Livorno, 28 luglio 2026 – Un’ora di sciopero alla fine di ogni turno di lavoro, mercoledì 29 luglio, per protestare contro quello che viene definito l’ennesimo provvedimento disciplinare ingiusto e sproporzionato.
È la decisione della Rsu della Pierburg di Livorno, intervenuta a sostegno di un lavoratore dello stabilimento destinatario di una sanzione aziendale: una multa pari a due ore di retribuzione per aver effettuato alcune pause ritenute “eccessive” durante una giornata segnata da temperature particolarmente elevate all’interno dell’officina.
Il provvedimento ha riacceso il confronto sul tema della sicurezza e della tutela della salute nei luoghi di lavoro nei periodi di caldo intenso. Il dipendente coinvolto, sottolinea la rappresentanza sindacale, ha una lunga anzianità lavorativa ed è privo di precedenti disciplinari.
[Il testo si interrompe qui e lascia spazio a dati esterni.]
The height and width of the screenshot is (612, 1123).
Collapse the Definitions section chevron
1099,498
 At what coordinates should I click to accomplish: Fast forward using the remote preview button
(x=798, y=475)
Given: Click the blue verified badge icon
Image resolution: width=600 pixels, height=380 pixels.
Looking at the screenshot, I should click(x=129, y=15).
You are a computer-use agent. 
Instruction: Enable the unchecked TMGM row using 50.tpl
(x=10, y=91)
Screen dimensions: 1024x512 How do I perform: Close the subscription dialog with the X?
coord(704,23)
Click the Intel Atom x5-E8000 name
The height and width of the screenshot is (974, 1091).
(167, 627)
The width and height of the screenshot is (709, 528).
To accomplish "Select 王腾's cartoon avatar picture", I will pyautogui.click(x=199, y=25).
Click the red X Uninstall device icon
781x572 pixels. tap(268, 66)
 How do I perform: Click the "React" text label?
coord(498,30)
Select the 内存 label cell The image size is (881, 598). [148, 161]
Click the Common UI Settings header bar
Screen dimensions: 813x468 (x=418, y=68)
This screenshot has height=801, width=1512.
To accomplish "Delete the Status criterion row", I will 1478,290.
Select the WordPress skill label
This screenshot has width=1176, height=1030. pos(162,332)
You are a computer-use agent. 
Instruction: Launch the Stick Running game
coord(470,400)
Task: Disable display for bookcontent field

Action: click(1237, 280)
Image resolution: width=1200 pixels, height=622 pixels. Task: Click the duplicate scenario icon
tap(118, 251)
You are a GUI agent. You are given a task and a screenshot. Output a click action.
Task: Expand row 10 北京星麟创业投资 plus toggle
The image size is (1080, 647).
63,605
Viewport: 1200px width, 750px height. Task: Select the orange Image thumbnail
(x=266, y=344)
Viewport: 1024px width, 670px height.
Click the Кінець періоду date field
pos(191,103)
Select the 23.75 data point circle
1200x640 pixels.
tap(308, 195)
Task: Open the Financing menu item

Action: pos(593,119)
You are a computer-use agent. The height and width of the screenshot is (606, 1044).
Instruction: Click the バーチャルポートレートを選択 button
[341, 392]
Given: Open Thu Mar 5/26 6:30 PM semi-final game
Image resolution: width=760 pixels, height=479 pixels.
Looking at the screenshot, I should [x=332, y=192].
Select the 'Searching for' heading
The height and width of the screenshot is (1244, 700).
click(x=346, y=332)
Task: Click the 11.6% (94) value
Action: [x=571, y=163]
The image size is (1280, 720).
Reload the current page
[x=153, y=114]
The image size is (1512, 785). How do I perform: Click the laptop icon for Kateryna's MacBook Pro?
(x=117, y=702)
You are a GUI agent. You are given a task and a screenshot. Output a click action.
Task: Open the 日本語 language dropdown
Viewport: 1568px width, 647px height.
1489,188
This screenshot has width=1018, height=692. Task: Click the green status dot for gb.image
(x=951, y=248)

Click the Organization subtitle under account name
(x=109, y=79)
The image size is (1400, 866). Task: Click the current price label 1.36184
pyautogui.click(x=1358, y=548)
Secondo la Rsu, da anni nelle giornate caratterizzate da temperature elevate è una prassi consolidata consentire brevi pause aggiuntive per permettere ai lavoratori di tutelare la propria salute. Una modalità operativa, spiegano i rappresentanti sindacali, conosciuta e condivisa anche dai responsabili aziendali e dall’Ufficio del Personale attraverso indicazioni verbali e comunicazioni interne.
Per la rappresentanza sindacale unitaria, la scelta dell’azienda rappresenta un segnale negativo: «Riteniamo inaccettabile che, anziché valorizzare il buon senso e la tutela della salute, si scelga ancora una volta la strada della sanzione disciplinare».
La Rsu denuncia inoltre da tempo un deterioramento del clima lavorativo, legato a quello che viene definito un utilizzo improprio dello strumento disciplinare, con conseguente aumento delle tensioni e del malcontento all’interno dell’officina. Nonostante le criticità sollevate più volte nei tavoli di confronto, secondo i sindacati non sarebbero arrivati interventi ritenuti efficaci da parte della direzione aziendale.
Da qui la decisione di proclamare lo sciopero: l’invito alla mobilitazione è stato rivolto a tutte le lavoratrici e i lavoratori dello stabilimento, con l’obiettivo di dare una risposta unitaria. «La tutela di un singolo lavoratore – conclude la Rsu – rappresenta la tutela dei diritti di tutti».